▶ Document passage
Content starts
Seriousness isn’t an objective, but nevertheless, many of these poems have a weird beauty to them. The last three letters of the alphabet are to blame for the inevitable descent into silliness: the text ‘Oxbridge’ may start quite sanely with ‘Andrew Browser, conservative deputy, était fin golfeur’ (‘Andrew Browser, conservative deputy, was a fine golfer’) but it inevitably ends with the mouthful: ‘un volumineux Whig xanthoderme y zonait’ (‘a voluminous yellowing Whig was hanging out there’). However, sometimes the effect is less strange, as with ‘Numérique’ where the computer jargon carries the weight during an IT diagnosis:

‘Néanmoins, on prédit que rapidement surgira, triomphant, un vainqueur:

« Who ? Xerox ?

-Yeah…

-Zut !”’

(‘Nevertheless, it was predicted that there would rapidly be a winner: / “Who? Xerox?” / “Yeah…”/ “Shit!”)
Content ends
▶ What you are asked to do
According to the poetry passage, what is to blame for the poems' inevitable descent into silliness? The entries that come next are separate material and have no connection to the poetry passage.

▶ Excerpted records
Content starts
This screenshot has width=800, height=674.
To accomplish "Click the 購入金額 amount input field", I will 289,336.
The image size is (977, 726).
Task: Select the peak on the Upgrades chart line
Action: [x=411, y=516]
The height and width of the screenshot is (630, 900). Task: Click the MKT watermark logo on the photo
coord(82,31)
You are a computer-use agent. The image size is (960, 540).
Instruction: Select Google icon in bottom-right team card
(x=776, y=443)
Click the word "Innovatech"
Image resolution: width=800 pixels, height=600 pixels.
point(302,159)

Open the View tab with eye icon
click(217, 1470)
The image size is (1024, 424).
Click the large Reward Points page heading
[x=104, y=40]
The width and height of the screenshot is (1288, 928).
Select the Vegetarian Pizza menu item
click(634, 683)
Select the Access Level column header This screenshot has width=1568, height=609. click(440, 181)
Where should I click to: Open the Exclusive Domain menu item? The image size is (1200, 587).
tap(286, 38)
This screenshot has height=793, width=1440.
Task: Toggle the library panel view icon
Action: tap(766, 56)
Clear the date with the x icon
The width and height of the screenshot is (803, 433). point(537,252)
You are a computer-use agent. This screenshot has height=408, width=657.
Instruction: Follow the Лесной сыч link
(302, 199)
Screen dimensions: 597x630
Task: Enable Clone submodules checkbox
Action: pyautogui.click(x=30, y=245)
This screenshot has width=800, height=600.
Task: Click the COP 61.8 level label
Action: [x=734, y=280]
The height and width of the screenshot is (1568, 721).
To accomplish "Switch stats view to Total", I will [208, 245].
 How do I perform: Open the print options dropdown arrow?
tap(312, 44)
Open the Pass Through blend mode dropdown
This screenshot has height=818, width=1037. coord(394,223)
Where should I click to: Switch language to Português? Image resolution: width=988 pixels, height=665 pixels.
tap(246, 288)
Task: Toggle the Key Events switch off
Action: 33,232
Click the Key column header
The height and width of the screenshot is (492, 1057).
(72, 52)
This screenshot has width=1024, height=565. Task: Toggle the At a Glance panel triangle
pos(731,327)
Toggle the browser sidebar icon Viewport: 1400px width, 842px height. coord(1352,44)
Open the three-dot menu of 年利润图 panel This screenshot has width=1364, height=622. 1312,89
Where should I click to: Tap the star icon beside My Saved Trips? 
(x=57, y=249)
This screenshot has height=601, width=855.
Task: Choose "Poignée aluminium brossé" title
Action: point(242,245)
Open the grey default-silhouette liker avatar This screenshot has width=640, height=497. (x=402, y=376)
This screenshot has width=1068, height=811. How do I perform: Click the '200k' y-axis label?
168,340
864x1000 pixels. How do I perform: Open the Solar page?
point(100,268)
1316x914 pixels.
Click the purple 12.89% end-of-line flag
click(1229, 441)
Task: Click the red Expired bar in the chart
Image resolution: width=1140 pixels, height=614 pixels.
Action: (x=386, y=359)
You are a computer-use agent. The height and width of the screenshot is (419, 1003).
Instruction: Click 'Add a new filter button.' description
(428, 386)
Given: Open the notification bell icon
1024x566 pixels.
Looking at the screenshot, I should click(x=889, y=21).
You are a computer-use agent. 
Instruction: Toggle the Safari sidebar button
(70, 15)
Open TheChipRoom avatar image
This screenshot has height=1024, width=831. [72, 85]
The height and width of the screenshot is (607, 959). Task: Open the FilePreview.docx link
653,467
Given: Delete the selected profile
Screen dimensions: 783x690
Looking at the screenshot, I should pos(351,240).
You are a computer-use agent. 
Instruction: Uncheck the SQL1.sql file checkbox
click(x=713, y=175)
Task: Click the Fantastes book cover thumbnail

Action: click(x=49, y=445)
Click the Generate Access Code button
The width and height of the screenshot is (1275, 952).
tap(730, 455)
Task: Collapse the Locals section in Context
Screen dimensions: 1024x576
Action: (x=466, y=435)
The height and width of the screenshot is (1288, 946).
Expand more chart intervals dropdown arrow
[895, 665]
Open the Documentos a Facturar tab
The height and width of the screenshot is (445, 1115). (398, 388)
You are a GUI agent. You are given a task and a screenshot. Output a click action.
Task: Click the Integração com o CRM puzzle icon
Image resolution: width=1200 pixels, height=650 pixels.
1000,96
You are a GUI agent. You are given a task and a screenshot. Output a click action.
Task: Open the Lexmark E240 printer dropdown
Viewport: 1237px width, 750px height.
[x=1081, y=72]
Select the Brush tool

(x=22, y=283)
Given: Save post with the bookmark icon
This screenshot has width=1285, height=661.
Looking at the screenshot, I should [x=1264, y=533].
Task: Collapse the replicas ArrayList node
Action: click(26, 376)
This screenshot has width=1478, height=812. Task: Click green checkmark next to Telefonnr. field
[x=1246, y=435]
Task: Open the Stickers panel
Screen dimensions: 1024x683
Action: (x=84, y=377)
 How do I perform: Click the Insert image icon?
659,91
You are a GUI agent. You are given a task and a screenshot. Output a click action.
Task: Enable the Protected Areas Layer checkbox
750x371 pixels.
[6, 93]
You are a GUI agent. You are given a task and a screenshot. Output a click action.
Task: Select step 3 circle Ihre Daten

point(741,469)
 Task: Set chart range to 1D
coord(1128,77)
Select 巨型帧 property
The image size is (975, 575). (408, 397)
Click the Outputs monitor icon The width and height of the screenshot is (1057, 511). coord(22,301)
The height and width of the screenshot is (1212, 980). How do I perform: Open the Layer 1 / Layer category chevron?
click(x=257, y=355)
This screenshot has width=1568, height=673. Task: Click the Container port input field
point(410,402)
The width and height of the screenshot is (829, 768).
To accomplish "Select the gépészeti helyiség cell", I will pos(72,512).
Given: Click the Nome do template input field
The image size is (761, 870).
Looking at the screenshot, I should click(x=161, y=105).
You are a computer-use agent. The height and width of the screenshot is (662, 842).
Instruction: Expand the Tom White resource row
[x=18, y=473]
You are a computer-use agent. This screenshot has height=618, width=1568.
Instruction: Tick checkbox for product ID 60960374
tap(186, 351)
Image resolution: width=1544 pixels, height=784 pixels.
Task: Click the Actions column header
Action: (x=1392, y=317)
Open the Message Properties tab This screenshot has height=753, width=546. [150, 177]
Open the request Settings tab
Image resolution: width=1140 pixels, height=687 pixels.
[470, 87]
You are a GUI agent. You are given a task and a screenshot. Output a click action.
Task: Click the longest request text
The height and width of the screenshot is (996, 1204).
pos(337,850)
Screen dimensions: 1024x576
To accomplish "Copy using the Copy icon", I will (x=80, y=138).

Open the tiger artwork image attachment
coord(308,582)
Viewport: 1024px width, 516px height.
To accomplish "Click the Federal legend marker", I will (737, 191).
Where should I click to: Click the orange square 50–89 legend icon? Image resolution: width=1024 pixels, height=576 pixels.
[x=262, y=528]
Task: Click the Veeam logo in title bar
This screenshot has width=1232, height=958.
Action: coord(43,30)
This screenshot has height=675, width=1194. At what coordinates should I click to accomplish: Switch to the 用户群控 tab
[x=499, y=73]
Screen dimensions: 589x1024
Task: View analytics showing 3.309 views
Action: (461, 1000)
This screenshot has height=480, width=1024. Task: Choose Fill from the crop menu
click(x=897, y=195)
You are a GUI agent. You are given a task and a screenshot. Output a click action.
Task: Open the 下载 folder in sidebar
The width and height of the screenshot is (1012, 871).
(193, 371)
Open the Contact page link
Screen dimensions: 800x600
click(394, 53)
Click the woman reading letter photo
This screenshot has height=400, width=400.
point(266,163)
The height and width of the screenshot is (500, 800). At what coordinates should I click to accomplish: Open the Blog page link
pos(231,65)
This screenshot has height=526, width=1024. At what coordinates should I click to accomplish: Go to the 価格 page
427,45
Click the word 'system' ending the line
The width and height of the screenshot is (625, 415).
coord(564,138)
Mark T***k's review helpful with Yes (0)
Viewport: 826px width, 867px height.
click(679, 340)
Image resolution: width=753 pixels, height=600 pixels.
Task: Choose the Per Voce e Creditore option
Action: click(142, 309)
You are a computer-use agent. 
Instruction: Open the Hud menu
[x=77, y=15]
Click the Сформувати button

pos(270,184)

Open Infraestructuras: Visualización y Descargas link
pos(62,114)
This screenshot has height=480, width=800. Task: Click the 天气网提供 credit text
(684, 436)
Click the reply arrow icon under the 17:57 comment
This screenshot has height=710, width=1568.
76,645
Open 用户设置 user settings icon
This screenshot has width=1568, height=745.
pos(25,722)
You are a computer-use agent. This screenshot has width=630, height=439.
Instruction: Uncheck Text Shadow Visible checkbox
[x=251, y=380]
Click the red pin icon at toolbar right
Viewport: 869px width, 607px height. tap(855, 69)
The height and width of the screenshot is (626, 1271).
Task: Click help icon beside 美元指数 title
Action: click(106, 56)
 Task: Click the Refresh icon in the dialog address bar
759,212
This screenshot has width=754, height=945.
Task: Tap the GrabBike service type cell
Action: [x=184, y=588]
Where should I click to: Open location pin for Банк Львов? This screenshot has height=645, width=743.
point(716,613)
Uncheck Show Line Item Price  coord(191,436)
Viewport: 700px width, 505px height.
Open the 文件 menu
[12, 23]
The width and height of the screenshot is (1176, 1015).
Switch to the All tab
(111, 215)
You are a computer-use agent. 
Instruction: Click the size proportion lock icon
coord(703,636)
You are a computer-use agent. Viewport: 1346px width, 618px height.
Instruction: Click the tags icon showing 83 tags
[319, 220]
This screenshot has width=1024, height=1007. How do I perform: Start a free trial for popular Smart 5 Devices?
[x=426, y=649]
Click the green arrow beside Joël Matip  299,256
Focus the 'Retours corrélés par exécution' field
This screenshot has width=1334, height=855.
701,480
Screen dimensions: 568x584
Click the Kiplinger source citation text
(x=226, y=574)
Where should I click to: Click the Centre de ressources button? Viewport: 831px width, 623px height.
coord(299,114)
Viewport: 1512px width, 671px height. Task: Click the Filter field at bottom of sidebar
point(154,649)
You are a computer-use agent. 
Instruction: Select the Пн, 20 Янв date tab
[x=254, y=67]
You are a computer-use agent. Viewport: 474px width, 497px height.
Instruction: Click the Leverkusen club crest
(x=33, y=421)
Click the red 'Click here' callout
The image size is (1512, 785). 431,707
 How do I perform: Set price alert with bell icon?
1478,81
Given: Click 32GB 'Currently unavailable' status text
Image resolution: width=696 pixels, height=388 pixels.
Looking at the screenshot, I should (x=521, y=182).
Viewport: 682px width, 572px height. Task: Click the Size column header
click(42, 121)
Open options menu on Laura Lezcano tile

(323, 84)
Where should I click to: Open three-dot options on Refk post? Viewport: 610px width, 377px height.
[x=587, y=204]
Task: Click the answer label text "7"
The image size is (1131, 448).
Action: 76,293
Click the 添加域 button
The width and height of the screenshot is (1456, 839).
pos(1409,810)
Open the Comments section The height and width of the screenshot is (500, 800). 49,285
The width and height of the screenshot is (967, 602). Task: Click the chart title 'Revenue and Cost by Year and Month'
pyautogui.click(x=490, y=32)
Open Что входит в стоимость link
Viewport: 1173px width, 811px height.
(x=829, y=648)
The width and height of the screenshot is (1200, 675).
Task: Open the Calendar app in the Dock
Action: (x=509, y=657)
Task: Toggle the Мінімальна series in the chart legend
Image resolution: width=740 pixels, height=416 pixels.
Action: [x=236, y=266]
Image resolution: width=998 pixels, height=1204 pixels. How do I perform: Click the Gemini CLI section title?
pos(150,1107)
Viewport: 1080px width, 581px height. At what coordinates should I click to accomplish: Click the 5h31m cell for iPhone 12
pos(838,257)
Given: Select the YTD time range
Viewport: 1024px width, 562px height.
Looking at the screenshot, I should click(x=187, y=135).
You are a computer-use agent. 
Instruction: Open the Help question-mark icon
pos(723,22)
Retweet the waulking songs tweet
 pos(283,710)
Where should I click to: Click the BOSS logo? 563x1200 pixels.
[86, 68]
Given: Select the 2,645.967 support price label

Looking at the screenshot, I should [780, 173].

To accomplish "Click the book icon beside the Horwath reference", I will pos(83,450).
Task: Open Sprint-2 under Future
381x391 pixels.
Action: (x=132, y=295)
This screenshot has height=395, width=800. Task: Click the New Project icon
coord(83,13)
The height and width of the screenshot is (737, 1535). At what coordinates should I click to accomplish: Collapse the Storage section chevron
Content ends
▶ Exercise answer
The last three letters of the alphabet.